Whose side are you on


There’s recently been a string of sexual assaults in the area directly to the south of the UC Berkeley campus, known around town as southside. In the student newspaper, the Daily Californian, an article on the topic began:

Students and police are intensifying their efforts to curb what officials are calling an unusual string of sexual assaults being reported on the Southside of campus.

You know what they say about descriptivists (scratch ‘em and you find a prescriptivist), and I have to say I do not like the Southside of campus. With Southside as a single (compound) word, complete with compound stress (on the first element), it functions as a proper name, and does not have the complementation pattern that side, the head of the compound, originally had. Maybe reasonable people could disagree with me on this.

At the same time, I noticed that the proper preposition of southside (and northside) is on. One lives and eats on southside, not in or at southside. Why should that be? Other districts of Berkeley properly take an in: Elmwood, Claremont, etc.
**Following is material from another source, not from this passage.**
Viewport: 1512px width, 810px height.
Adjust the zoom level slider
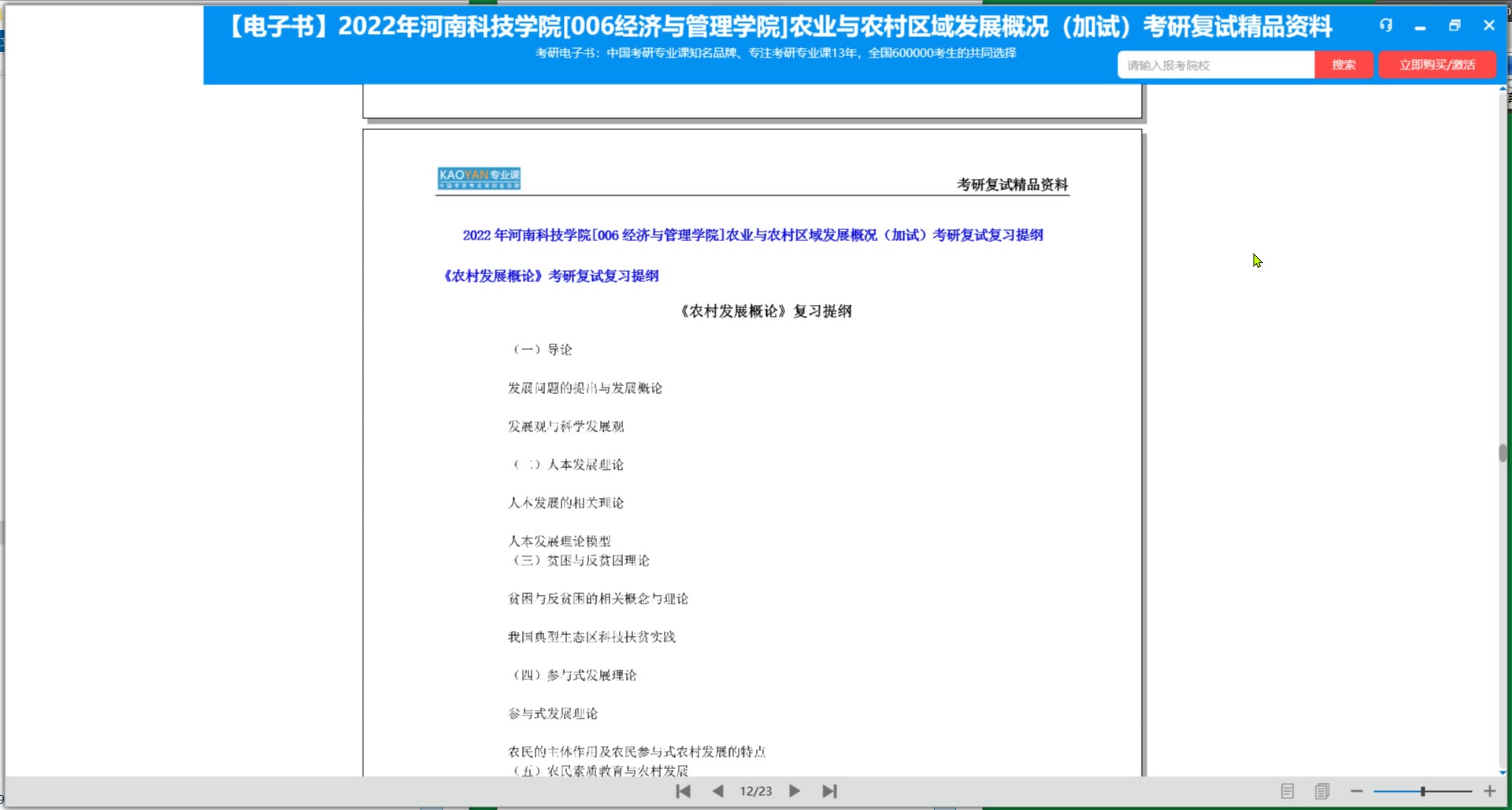point(1422,792)
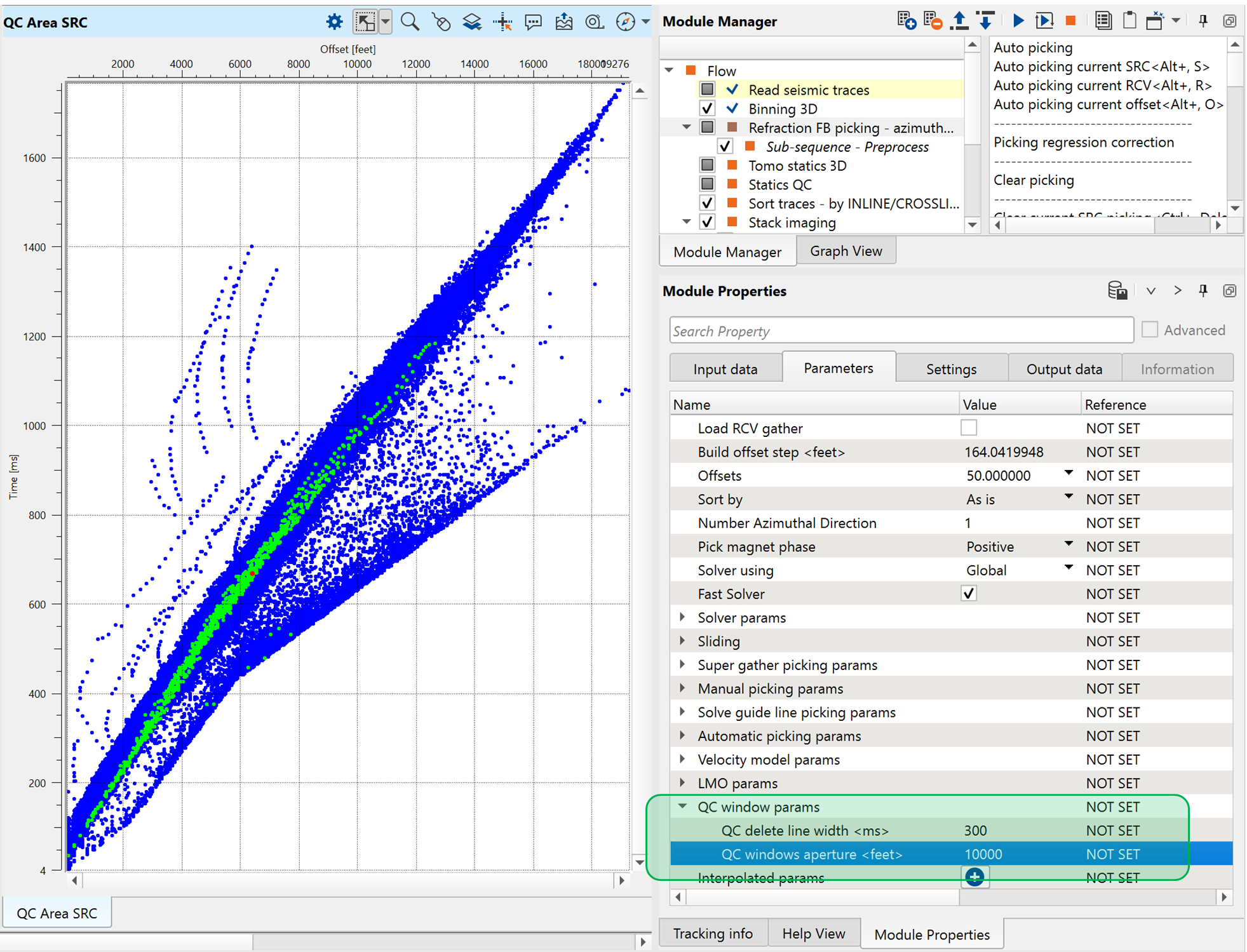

Well, maybe it’s the fact that side collocates with on. A little cute, perhaps, but I don’t really have a better story.

My plan is to present the original sentence to a bunch of undergrads tomorrow to see if they have the same reaction I have. If it ends up interesting, there’ll be a report of it.

1 Comment so far

  1. sam on February 26th, 2009

    I think it has less to do with “side” as it does with place names that retain implicit locational information. Nobody would say that they lived “on” Sunnyside in Queens, NY.